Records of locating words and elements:
▶

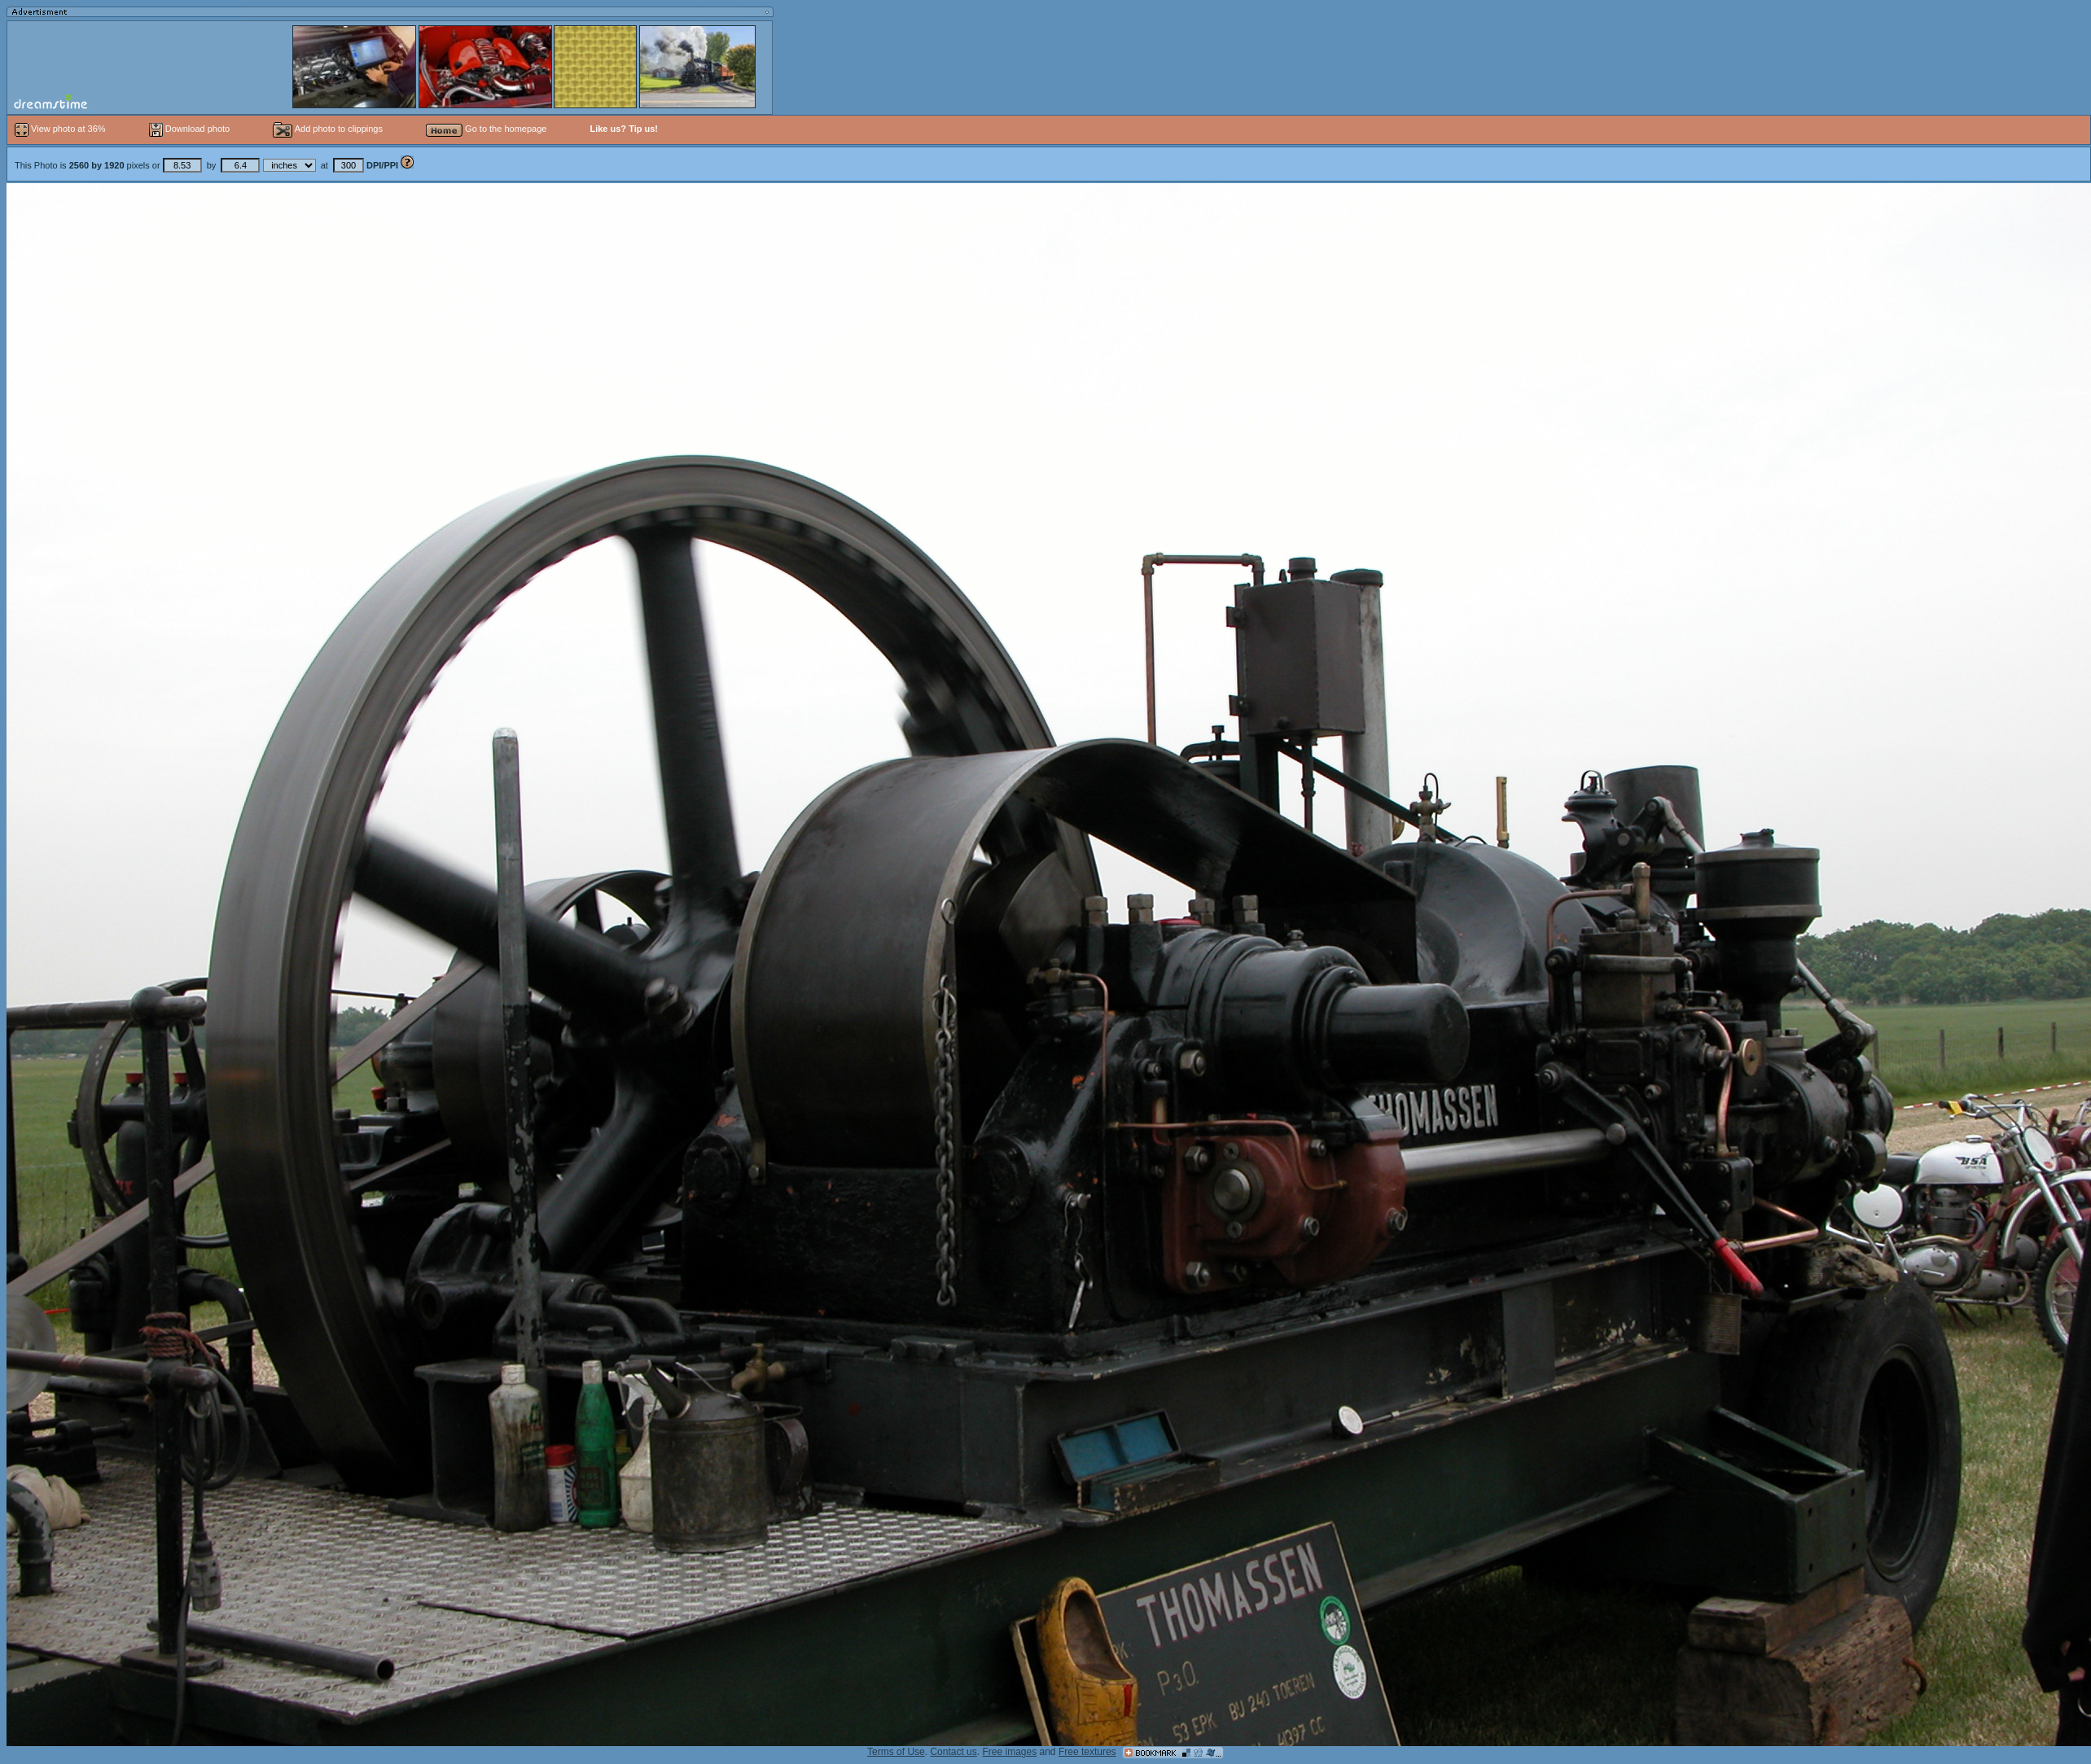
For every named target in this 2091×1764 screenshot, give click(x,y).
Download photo (189, 129)
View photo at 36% (61, 129)
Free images (1009, 1751)
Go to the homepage (486, 129)
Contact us (953, 1751)
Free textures (1087, 1751)
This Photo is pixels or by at (208, 165)
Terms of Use (896, 1751)
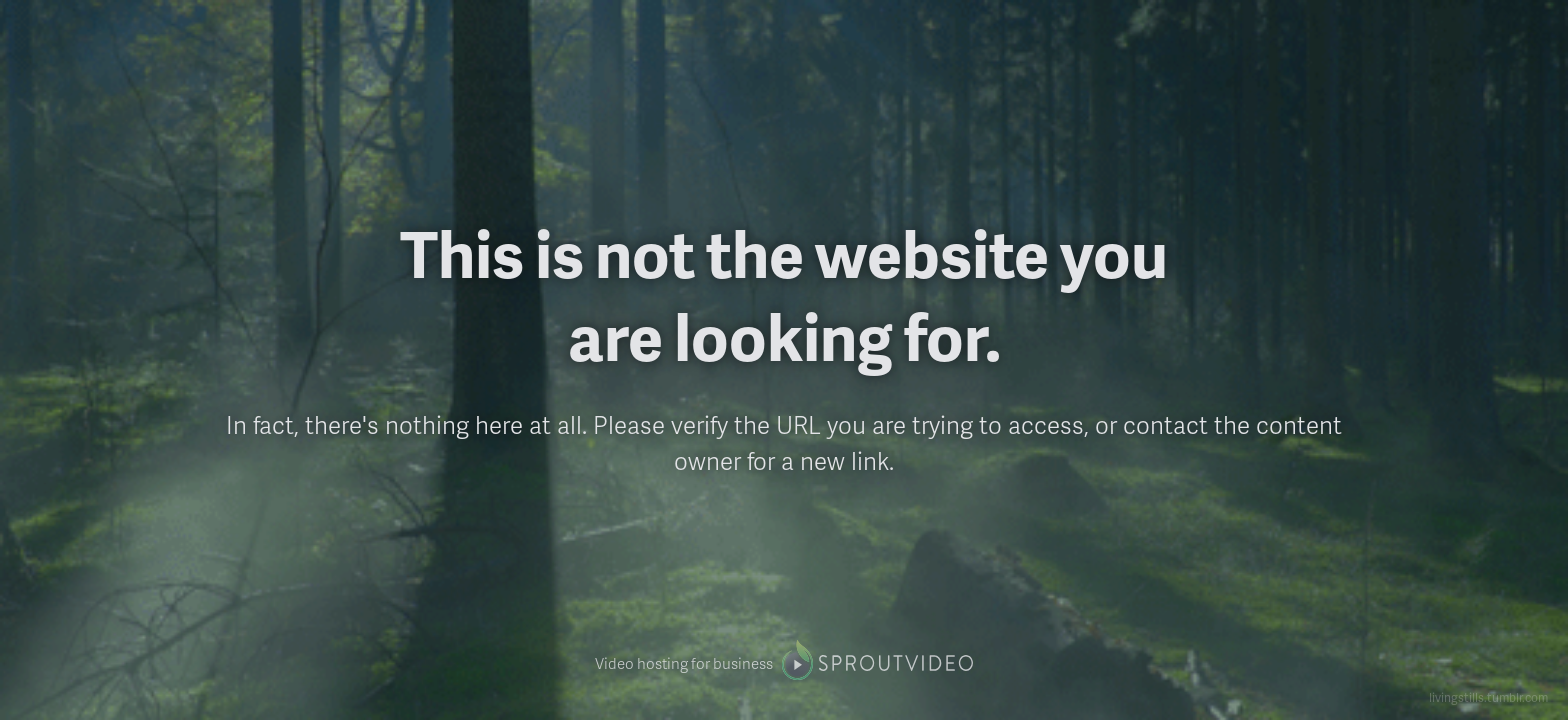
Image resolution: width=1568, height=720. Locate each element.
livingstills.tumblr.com (1488, 697)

◀

*YOUR GOAL*
Format the records above as a two-column CSV with the headers "request" and "answer", giving one row per request with its text and its answer. Put each value in a single quoted field, replace line breaks with spaces, cover every record, and leave the pictures out.

*RESULT BELOW*
request,answer
"For every named target in this 2091×1764 screenshot, give click(x,y). Download photo","(189, 129)"
"View photo at 36%","(61, 129)"
"Free images","(1009, 1751)"
"Go to the homepage","(486, 129)"
"Contact us","(953, 1751)"
"Free textures","(1087, 1751)"
"This Photo is pixels or by at","(208, 165)"
"Terms of Use","(896, 1751)"
"Image resolution: width=1568, height=720. Locate each element. livingstills.tumblr.com","(1488, 697)"